The film started to feel aimless the closer it got to the truth of why Pansy was the way she was. And while the actors were keeping up the energy, I couldn’t help but notice small things that sucked me right out of the film. The string heavy score doesn’t match the tone, lighting flattens faces, sets feel bare, and shots, although serviceable, lack any inspiration. That’s not to mention awful cuts between takes that stick out like a graduate film. And because of this, the film loses a small but important part of its reality. Hard Truths no longer looks like an accurate portrait documenting a troubled woman, instead, it begins to look more like a great play, adapted poorly for TV screens. The material is spellbinding but the people handling it (under Mike Leigh) cannot elevate it beyond a slot on Channel 4.

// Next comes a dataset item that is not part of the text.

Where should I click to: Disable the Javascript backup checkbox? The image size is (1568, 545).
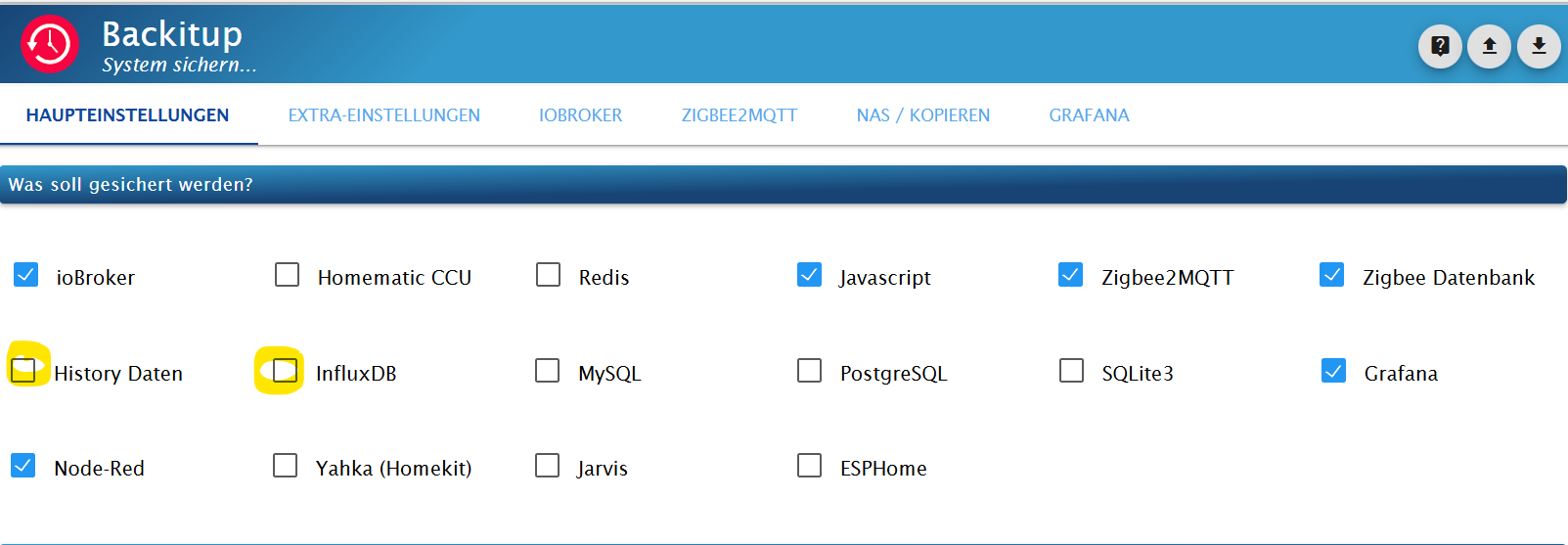coord(809,275)
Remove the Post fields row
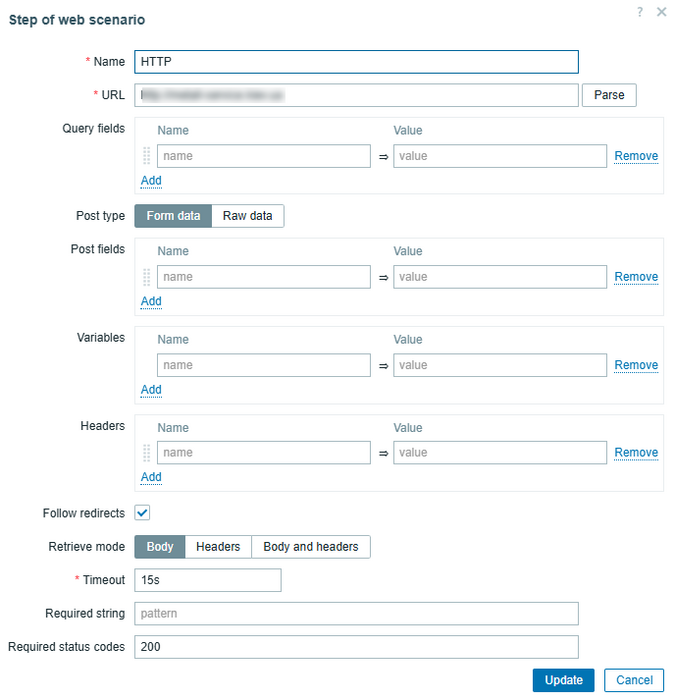Screen dimensions: 674x700 (x=636, y=277)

Yet, like Pansy, as much as I am compelled to tear down and dismiss the work that sullied a good story, I must admit something: this is my first Mike Leigh film. Ashamed as I am to write it, I haven’t seen Happy-Go-Lucky or Secrets & Lies, or even his cult classic Naked. So, when Chantelle finally snapped at her sister while visiting the gravesite of their departed mother, following Pansy cursing the old woman on the very day she is supposed to be celebrated, I felt like her words were aimed directly at me and not just her sister. Chantelle asks Pansy, “Why are you like this?” Her response, “I don’t know.” And in this moment we realise Pansy doesn’t just hate everyone else, she hates herself, she hates her conditions, and she hates existing at all. Her tough façade breaks and we see she’s nobody’s victim but her own. With moments like that, why am I criticising a film I should reasonably love, picking apart every technical fault instead of enjoying the tragedy unfolding in front of me? I don’t know.
Chantelle embraces her sister and provides a simple answer: “I don’t understand you [either], but I love you.” Head Film Critic at Indiewire David Erlich responded to the quote in his own review of the film, arguing: “It’s a message that Leigh has been trying to convey to his characters for more than 40 years, and one that has seldom been so natural to accept for ourselves.”
Maybe not being privy to Leigh’s previous works, of which now span half a century, had blinded me to the hard truth of his latest film: that real life stories aren’t so clean cut as a polished film. Maybe I’ll learn to appreciate the film in time, but for now, while I don’t quite understand Hard Truths, I do still love it.
Hard Truths can currently be seen at the British Film Festival, running from November 6th until December 8th in Melbourne.